To analyze the evolutionary relationship of quail PrP among avian species, phylogenetic analysis was performed in five avian species of chicken, turkey, goose, duck, and quail using MEGA X program. Notably, quail PrP showed the closest genetic distance to turkey PrP, followed by chicken PrP (Figure 3A). Multiple sequence alignment showed that length of the amino acid sequences of duck PrP was the longest (136 aa), while the length of the amino acid sequence of quail PrP (115 aa) was identical to those of turkey and goose. In addition, we found three quail-specific amino acids, namely S144, D214, and T259 (Figure 3B).

To identify the difference in tandem repeats in amino acid sequences among the five avian species, we aligned their tandem repeat regional sequences (Figure 3C). The result showed that both chicken and turkey PrPs had eight tandem repeats, followed by seven in quail and four each in geese and duck.

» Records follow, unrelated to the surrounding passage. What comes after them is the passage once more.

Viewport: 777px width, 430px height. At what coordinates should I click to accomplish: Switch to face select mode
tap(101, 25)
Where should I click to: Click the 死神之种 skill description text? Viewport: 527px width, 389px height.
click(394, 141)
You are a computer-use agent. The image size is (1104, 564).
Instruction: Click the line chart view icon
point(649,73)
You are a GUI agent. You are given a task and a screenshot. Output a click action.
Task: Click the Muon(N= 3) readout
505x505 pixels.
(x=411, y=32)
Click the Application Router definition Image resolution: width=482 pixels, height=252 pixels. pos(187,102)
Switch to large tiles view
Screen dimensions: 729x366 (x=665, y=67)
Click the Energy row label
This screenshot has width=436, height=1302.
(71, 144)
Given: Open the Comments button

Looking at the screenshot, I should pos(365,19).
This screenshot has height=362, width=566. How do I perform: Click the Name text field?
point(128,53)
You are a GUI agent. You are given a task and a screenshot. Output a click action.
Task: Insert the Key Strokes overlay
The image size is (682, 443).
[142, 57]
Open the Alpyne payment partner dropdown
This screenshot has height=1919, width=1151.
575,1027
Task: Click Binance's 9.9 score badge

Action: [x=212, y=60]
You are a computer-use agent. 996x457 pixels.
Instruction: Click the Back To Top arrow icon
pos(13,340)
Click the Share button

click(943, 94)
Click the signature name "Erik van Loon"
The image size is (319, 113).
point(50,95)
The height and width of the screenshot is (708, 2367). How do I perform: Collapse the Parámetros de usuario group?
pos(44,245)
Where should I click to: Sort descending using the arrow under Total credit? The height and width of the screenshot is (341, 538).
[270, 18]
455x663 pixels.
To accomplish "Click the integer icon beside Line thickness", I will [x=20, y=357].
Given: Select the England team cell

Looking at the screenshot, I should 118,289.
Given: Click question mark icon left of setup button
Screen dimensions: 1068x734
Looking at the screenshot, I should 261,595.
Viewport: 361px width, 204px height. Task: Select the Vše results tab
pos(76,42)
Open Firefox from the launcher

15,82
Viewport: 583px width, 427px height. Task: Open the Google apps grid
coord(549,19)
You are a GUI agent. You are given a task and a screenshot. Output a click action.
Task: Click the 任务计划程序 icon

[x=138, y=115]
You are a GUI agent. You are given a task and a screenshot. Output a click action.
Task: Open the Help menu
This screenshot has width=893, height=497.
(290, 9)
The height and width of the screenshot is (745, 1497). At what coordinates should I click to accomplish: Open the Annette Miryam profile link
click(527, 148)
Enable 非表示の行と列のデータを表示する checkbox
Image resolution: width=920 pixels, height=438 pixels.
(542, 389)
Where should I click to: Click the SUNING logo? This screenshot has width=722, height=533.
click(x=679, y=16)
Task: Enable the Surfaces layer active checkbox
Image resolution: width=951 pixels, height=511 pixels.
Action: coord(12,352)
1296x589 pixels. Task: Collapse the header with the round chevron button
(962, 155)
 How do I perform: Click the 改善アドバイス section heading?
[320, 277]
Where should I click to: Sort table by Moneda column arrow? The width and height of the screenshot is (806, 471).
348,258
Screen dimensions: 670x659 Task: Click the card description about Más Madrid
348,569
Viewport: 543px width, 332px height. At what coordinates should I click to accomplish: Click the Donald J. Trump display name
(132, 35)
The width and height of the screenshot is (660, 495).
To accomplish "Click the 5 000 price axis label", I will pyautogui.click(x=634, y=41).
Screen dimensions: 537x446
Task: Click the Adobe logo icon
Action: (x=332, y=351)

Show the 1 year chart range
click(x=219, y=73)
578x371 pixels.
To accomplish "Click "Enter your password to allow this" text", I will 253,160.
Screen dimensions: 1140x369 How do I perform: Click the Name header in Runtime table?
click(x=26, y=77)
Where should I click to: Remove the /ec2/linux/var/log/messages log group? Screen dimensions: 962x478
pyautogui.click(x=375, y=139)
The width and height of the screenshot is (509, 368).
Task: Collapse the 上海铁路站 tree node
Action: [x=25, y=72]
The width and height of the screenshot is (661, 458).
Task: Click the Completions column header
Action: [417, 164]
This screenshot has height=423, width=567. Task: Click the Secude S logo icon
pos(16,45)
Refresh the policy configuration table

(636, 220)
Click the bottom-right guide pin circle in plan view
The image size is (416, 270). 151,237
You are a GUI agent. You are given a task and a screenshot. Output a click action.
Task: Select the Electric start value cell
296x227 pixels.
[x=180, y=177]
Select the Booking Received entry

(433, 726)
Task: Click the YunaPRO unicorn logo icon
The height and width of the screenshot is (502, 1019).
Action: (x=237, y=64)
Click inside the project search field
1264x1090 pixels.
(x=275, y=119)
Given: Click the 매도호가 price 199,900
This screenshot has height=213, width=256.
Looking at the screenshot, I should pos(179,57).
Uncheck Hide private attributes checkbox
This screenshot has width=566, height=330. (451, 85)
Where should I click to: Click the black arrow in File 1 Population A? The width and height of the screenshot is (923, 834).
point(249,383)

SWISS-MODEL was used to analyze the secondary structure of avain PrPs (Figure 4, Table 6). In chicken, turkey, and goose PrPs, three α-helix and two β-sheet structures were observed, followed by five α-helix and four β-sheet structures in duck, and three α-helix and two β-sheet structures in quail. The proportion of the β-sheet structure of quail PrP was lower than that of duck (quail: 5.21%; duck: 8.82%). As shown in the secondary structure of avian PrPs, all avian PrPs showed similar tertiary structures (Figure 4B, Table 6). Since SWISS-MODEL has been predicted with a relatively low confidence (Table 6), we validated the 3D structure of avian PrPs using AlphaFold (Supplementary Figure 1). Notably, quail PrP showed a similar 3D structure with chicken PrP.

QMEAN, qualitative model energy analysis; GMQE, global model quality estimation.

To analyze the amyloid propensity of the substitutions of three amino acids on avian PrPs, we evaluated amyloid propensity according to the allele using AMYCO (Table 7). Among the five avian species, duck PrP was predicted to have the highest amyloid propensity (44) compared to all other four avian PrPs. Notably, the amyloid propensity of the avian PrPs was not changed by any substitution of the three amino acids.